Een still uit de camerabeelden.
Dit gebeurde al een keer in september, en gisteravond weer. Lisa woont in de Butjesstraat, in het centrum van Stad. „Ze bellen rond etenstijd aan met het verhaal dat buren eten hebben besteld van Hasret, maar dat ze niet opendoen. En dan vragen ze of ze of ze in de portiek mogen wachten.” Dit keer „omdat het zo koud is”.
Via de intercom liet Wang de zogenaamde bezorger binnen, maar gisteravond was ze extra alert. „Ik hoorde dat er bij geen één buur eten werd afgeleverd, het bleef heel stil, dus ik ben gaan kijken wie ik had binnengelaten. Ik trof twee personen aan in een zijhal van onze berging.”

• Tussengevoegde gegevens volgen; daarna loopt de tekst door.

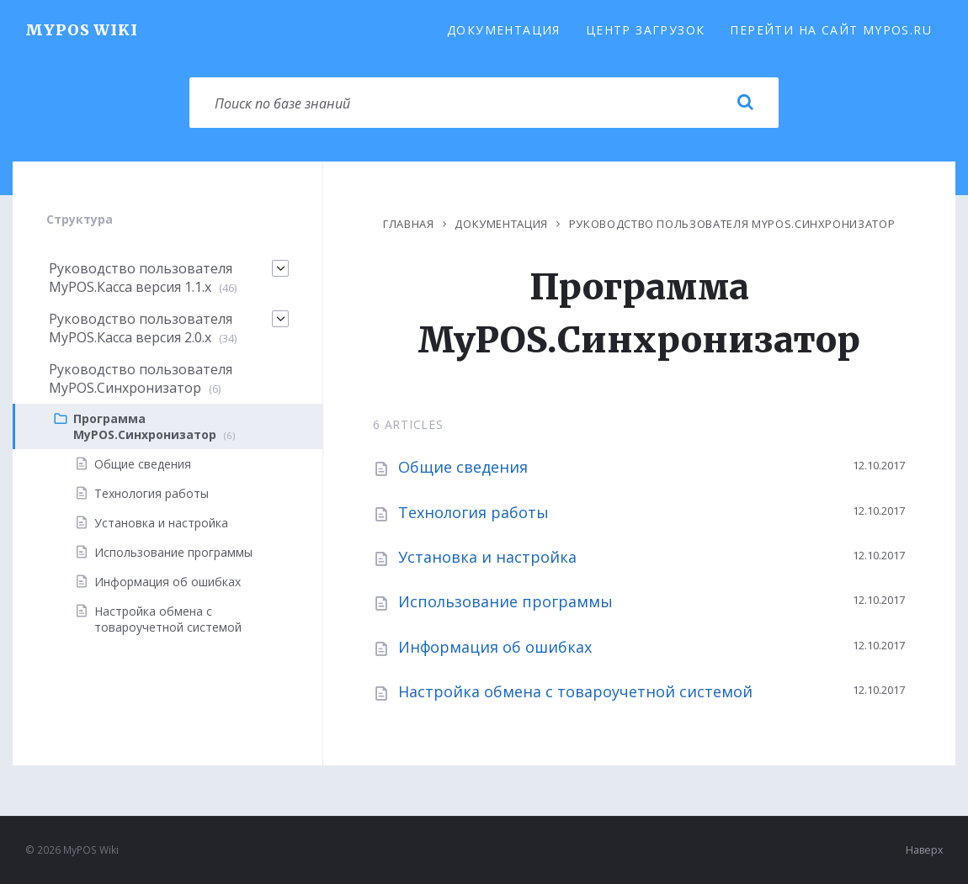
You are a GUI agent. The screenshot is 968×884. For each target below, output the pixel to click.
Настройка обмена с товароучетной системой (575, 691)
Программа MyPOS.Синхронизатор (144, 426)
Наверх (924, 850)
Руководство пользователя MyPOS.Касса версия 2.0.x (140, 328)
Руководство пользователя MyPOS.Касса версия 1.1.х (140, 277)
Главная (408, 223)
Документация (504, 30)
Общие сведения (463, 467)
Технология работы (473, 512)
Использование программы (505, 601)
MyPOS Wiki (81, 30)
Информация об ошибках (495, 647)
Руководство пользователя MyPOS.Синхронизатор (732, 223)
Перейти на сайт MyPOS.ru (831, 30)
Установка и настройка (487, 557)
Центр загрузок (645, 30)
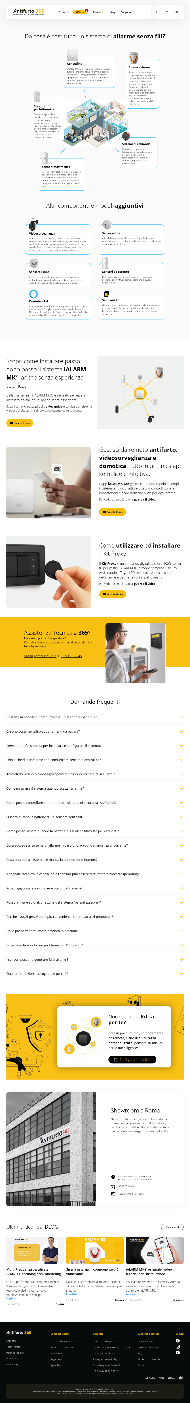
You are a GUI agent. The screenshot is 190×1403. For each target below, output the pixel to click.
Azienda (97, 12)
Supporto (126, 12)
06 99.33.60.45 (71, 656)
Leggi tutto (11, 1298)
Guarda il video (22, 422)
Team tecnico (13, 1346)
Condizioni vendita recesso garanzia (112, 1347)
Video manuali (145, 1341)
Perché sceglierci (15, 1352)
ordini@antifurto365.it (40, 656)
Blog (112, 12)
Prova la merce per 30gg (105, 1341)
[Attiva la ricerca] (157, 11)
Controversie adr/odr (104, 1353)
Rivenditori (12, 1364)
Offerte (80, 12)
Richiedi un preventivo (62, 1347)
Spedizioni (56, 1353)
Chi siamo (11, 1340)
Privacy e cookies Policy (105, 1359)
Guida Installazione (148, 1347)
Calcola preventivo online (64, 1341)
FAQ (140, 1353)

‘Dit zijn geen zaken voor jou’
Omdat er al eerder is ingebroken in dit complex, hangt er een camera in de berging. Daarop is te horen dat Lisa naar beneden komt en vraagt waarom de mensen in de portiek staan. Het blijkt om een man en een vrouw te gaan, tussen de 20 en 25 jaar oud, schat ze. Ze slaken een harde kreet op het moment dat Lisa begint te praten. Van schrik. Vrij grappig eigenlijk, maar dat is nu, achteraf.
„Ik wil dat jullie weggaan, anders bel ik de politie”, hoor je haar dapper zeggen. Daarop volgt: „Waar bemoei je je mee.” En een zeer dreigend: „Dit zijn geen zaken voor jou.” De twee beweren vervolgens dat ze op een vriend wachten. Maar Lisa gelooft daar niets van. „Je zei net een bezorger van Hasret te zijn.” Als ze resoluut meldt dat ze écht de politie gaat bellen, beginnen de twee te schreeuwen, schelden en bedreigen. Uiteindelijk verlaten ze het pand.
Studentenhuizen waarschuwen
Het studentenhuis naast dat van Lisa maakte een paar dagen geleden hetzelfde mee, weet ze. „Daar werd een fiets uit de portiek gestolen.” Het geeft uiteraard een onprettig en onveilig gevoel.
Ze heeft inmiddels melding gemaakt bij de politie, maar wil studenten en studentenhuizen graag waarschuwen. „Doe niet zomaar de deur via je intercom open als je iemand niet kent!”